Zvi Hecker (1931-2023): «La buona architettura non può essere legale»

Zvi Hecker (1931-2023): «La buona architettura non può essere legale»

Instancabile disegnatore, artista sognatore e partigiano dell’architettura illegale

 

Il 24 settembre si è spento a Berlino Zvi Tadeusz Hecker, uno dei più grandi protagonisti dell’architettura del Novecento.
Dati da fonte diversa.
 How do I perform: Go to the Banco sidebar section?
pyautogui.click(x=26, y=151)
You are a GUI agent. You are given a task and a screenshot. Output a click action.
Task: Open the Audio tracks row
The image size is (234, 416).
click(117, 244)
Nato a Cracovia nel 1931, per anni in fuga da un odio antisemita mai troppo démodé in Europa (sic!), fu nascosto dai genitori dapprima in Siberia e poi, fino alla fine della seconda guerra mondiale, in Uzbekistan.
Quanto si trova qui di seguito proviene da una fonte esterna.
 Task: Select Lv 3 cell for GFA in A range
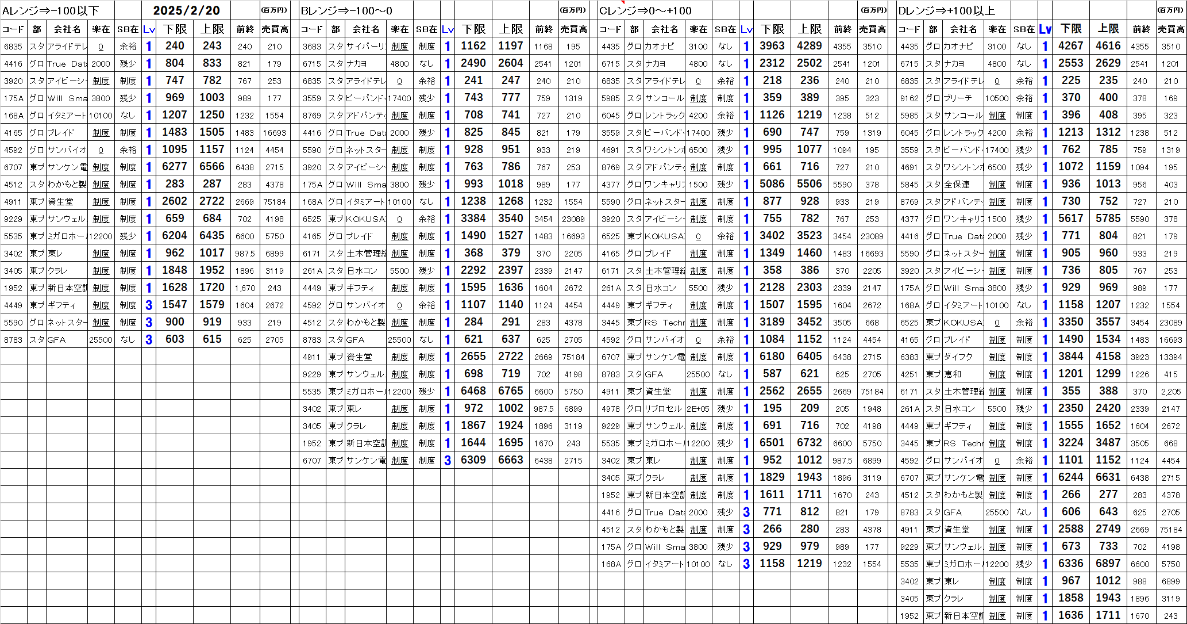(149, 340)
Gli anni trascorsi a Samarcanda avrebbero lasciato un segno indelebile sulla formazione della sensibilità artistica e della personalità cosmopolita del ragazzo che ne disegnava con acribia dal vero le fiabesche architetture dalle ricche decorazioni policrome e sinuose forme secondo un modus operandi “a sentimento” che mai avrebbe assoggettato negli anni alla più rigorosa pratica del fare architettura.

Finita la guerra gli Hecker tornarono in Polonia provando a ripartire da zero: Zvi s’iscrisse alla facoltà di architettura che frequentò negli anni 1949-50 ma fu subito chiaro che la sopravvivenza in patria sarebbe stata impossibile. Vittime di nuovi pogrom e privati di ogni bene, i mal tollerati sopravvissuti ebrei alla shoah e ai campi di concentramento (tedeschi e sovietici) furono dirottati in nuovi, disumani campi profughi, indesiderati intermundia sparsi in giro per l’Europa, in attesa di un passaggio per il Mandato britannico che non sarebbe mai arrivato, le navi per Haifa silurate dalla marina inglese e respinte dai suoi alleati in Medio Oriente, al contrario prodighi di accoglienza nei confronti di gerarchi nazisti in fuga da Norimberga.
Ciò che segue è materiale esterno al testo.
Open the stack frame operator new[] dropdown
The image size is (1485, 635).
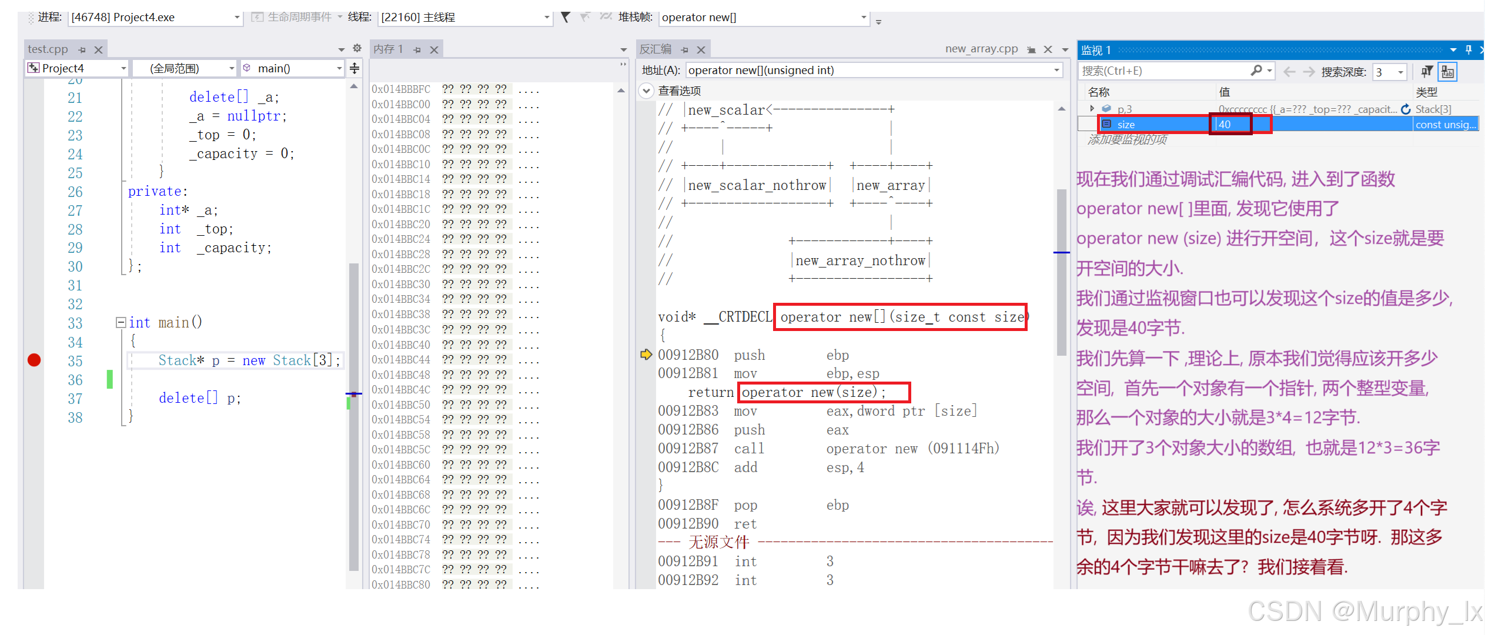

In un quadro di disperazione ed abbandono ignoto ai più (e scomodo, e che perciò non è mai troppo ricordare), Hecker approda a Haifa a fine anni ’40, dal ’50 al ’54 studiando architettura presso lo storico Technion e subito dopo, a Tel Aviv per la leva militare, pittura all’Accademia Avni, per tutta la vita amando definirsi «un artista la cui professione è l’architettura» e «un uomo che disegna perché lo aiuta a pensare».

Folgorato dall’incontro col maestro Alfred Neumann (già allievo di Peter Behrens) ed entrando subito nel geniale, esplosivo team di architetti (con Arieh e Eldar Sharon) che avrebbe avuto un’influenza decisiva sul modernismo israeliano anni ’60, fonda con loro nel 1958 lo studio Neumann-Hecker-Sharon, vincitore del concorso per il Municipio di Bat Yam, capolavoro di architettura brutalista.

Nel 1968 Hecker si mette in proprio dando avvio ad una fenomenale carriera di successi su scala planetaria: partecipa alla pianificazione urbana di Tel Aviv, Montreal e Filadelfia; insegna in molte rinomate scuole di architettura internazionali; è membro dell’Associazione degli ingegneri e degli architetti di Israele e del Royal Architectural Institute del Canada; vinse una serie interminabile di concorsi dentro e fuori Israele: dal deserto del Negev a Tel Aviv e Gerusalemme, da Palm Springs in California ad Amsterdam, dalla tedesca Duisburg a Berlino.

Qui si trasferisce, nel 1991, durante il caos del post-Wende e per seguire dal suo piccolo studio di Prenzlauer Berg, aperto all’uopo non lontano dal cantiere, la costruzione della fenomenale Heinz-Galinski-Schule (1995), che vince il prestigioso Premio della critica tedesca per l’Architettura.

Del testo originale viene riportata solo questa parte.